EXERCISE TASK: Can you return every text line of the listing below word for word, leaving out the pictures?

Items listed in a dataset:
--

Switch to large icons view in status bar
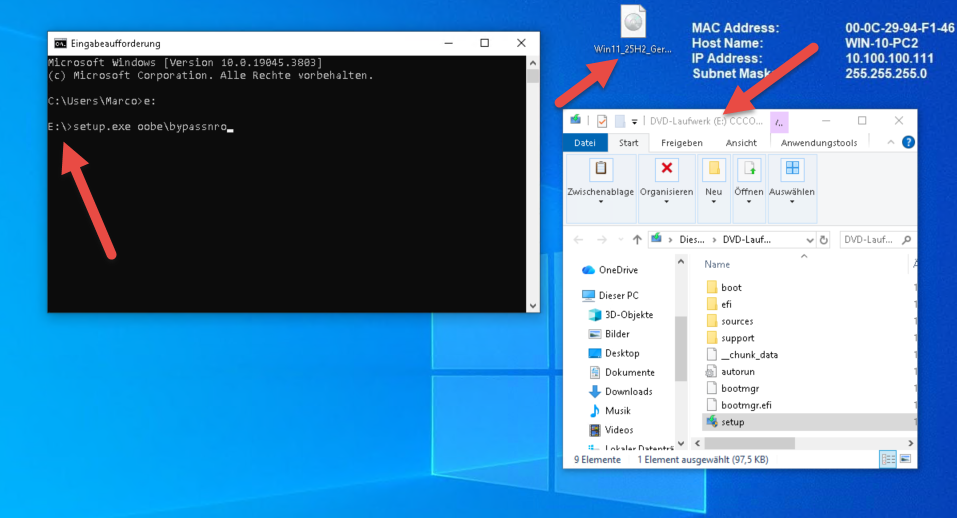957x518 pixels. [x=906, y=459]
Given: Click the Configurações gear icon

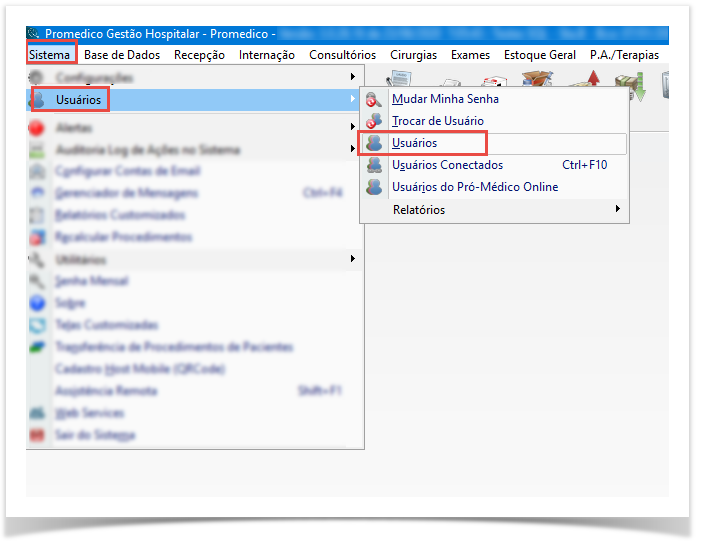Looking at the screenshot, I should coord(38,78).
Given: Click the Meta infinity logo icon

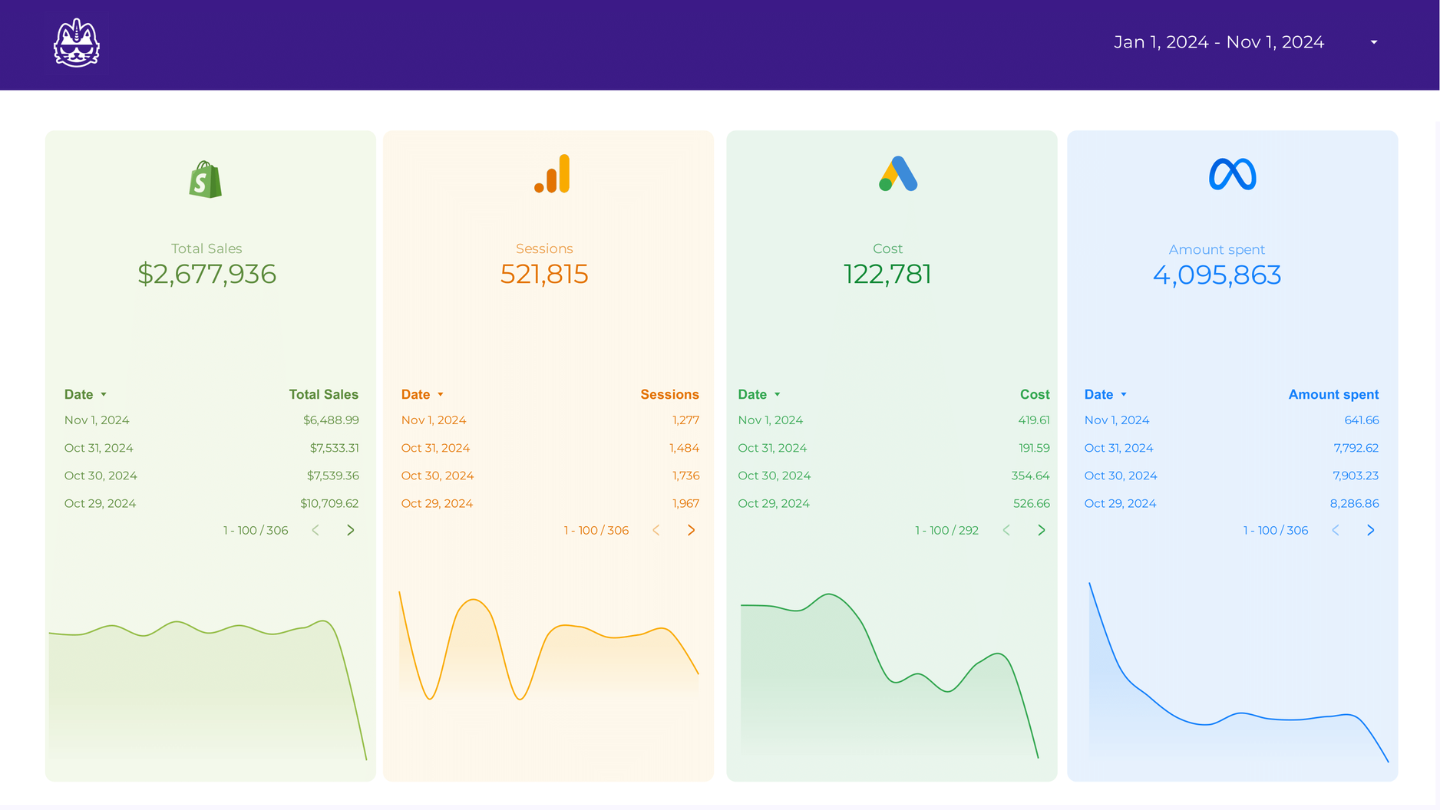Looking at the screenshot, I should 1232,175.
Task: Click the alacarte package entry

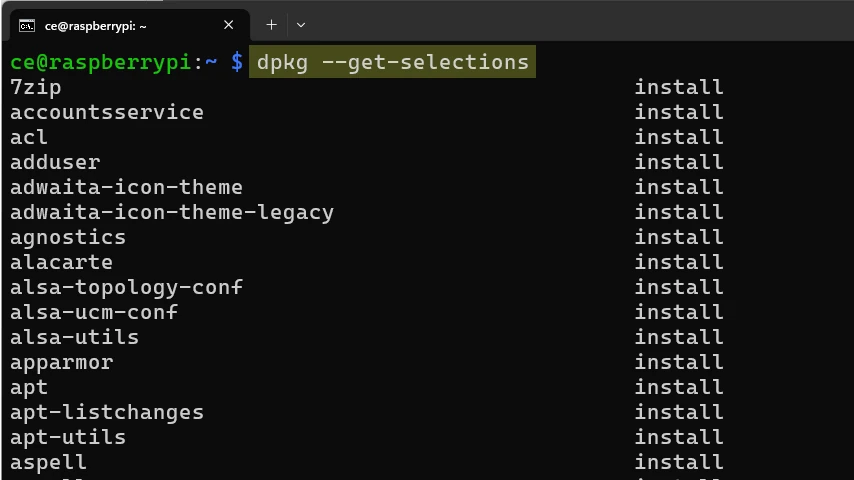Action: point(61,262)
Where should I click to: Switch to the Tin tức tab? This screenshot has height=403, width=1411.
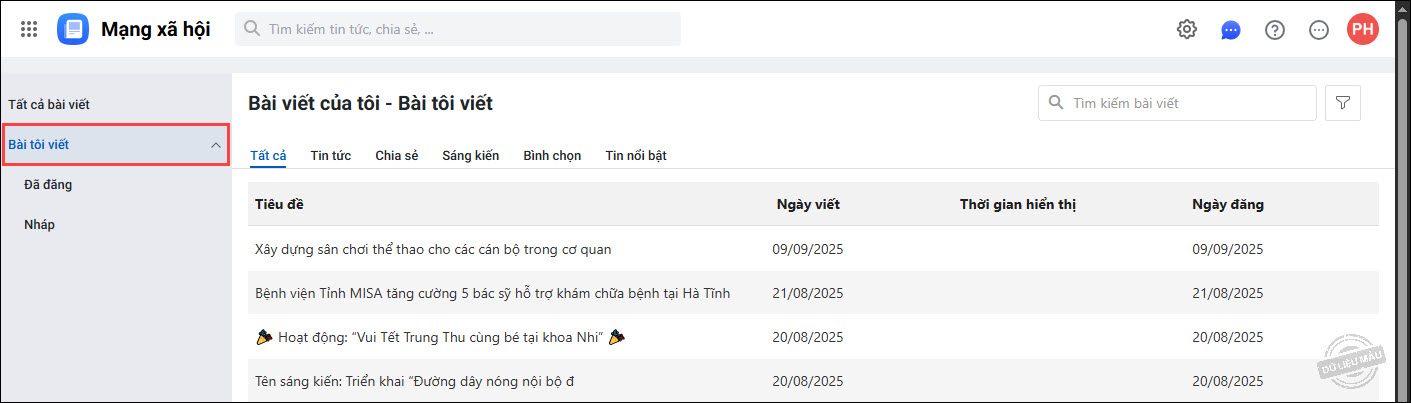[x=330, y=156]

--

RESPONSE TO THE EXERCISE:
Switch to large icons view in status bar
957x518 pixels. [x=906, y=459]
Given: Click the Configurações gear icon

Looking at the screenshot, I should coord(38,78).
Given: Click the Meta infinity logo icon

Looking at the screenshot, I should 1232,175.
Task: Click the alacarte package entry

Action: point(61,262)
Where should I click to: Switch to the Tin tức tab? This screenshot has height=403, width=1411.
[x=330, y=156]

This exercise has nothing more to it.